As lnd does not know whether my peer received the HTLC, it has to wait for a timeout. This timeout ended in block 823615 (2023-12-30 23:12:43). My node uses some crude scripts to reconnect to peers that are offline, even disconnecting from those that appear to be offline if there's some stuck HTLC in one of their channels. Despite these efforts, my peer did not reconnect and, thus, did not settle/fail the HTLC in time, forcing my node to reclaim the funds on-chain:
2023-12-30 23:12:43.051 [DBG] CNCT: ChannelArbitrator(43a63045a6b7fc2be07424afd5eda561ea01009c057ab8693b2d2212a4a015d5:1): new block (height=823615) examining active HTLC's 2023-12-30 23:12:43.055 [DBG] CNCT: ChannelArbitrator(43a63045a6b7fc2be07424afd5eda561ea01009c057ab8693b2d2212a4a015d5:1): checking commit chain actions at height=823615, in_htlc_count=0, out_htlc_count=1 2023-12-30 23:12:43.058 [INF] CNCT: ChannelArbitrator(43a63045a6b7fc2be07424afd5eda561ea01009c057ab8693b2d2212a4a015d5:1): go to chain for outgoing htlc 6ac792db9b79f262bb941dec776ac676980c2bd7c294443316330c742c2ac706: timeout=823615, blocks_until_expiry=0, broadcast_delta=0 2023-12-30 23:12:43.076 [DBG] CNCT: ChannelArbitrator(43a63045a6b7fc2be07424afd5eda561ea01009c057ab8693b2d2212a4a015d5:1): attempting state step with trigger=chainTrigger from state=StateBroadcastCommit 2023-12-30 23:12:43.077 [INF] CNCT: ChannelArbitrator(43a63045a6b7fc2be07424afd5eda561ea01009c057ab8693b2d2212a4a015d5:1): force closing chan 2023-12-30 23:12:43.103 [INF] CNCT: Broadcasting force close transaction bfea88acb1b00ac48cbe6e571f41d8016012ba31813f1b7e94105a349c890d42, ChannelPoint(43a63045a6b7fc2be07424afd5eda561ea01009c057ab8693b2d2212a4a015d5:1): [...]

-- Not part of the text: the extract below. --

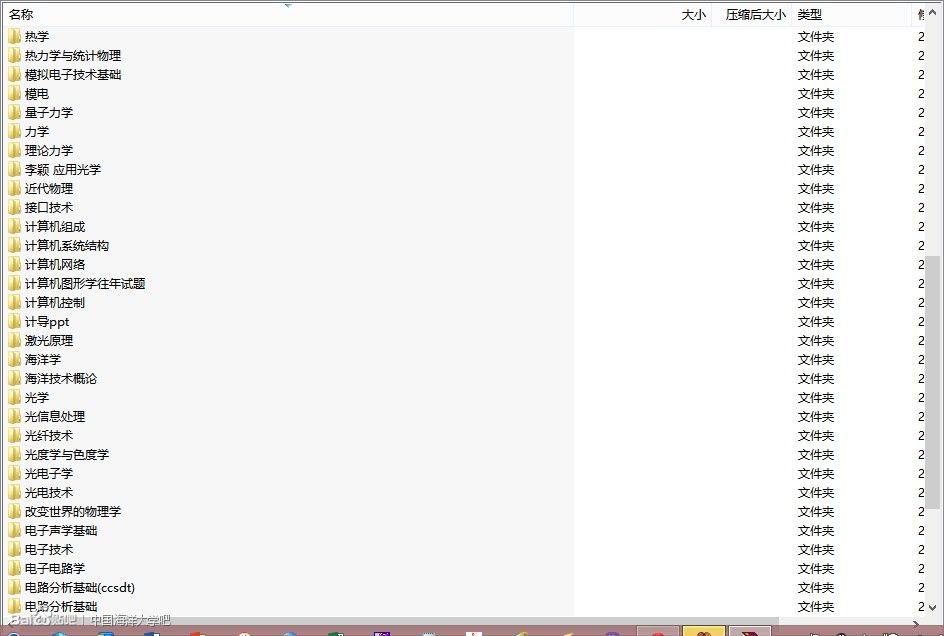Viewport: 944px width, 636px height.
Task: Select the folder icon beside 光纤技术
Action: (x=14, y=435)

As you can see, it includes the two anchor outputs (worth 330sats), the balances (52k and 4.9M), and one additional output (13k sats) which is the HTLC in question. As my peer opened the channel, the fees (7.7k sats) were deducted from their channel reserve and I did not pay for this, even though my node sent out the close transaction.
Warning: If there were other pending HTLCs in the channel at this time, they'd also be included in the transaction, no matter how recently they were received! Make sure to limit the number of in-flight HTLCs (per channel), as a single HTLC timeout might cause an extremely large/costly force-close if many other (healthy?) HTLCs have to be included.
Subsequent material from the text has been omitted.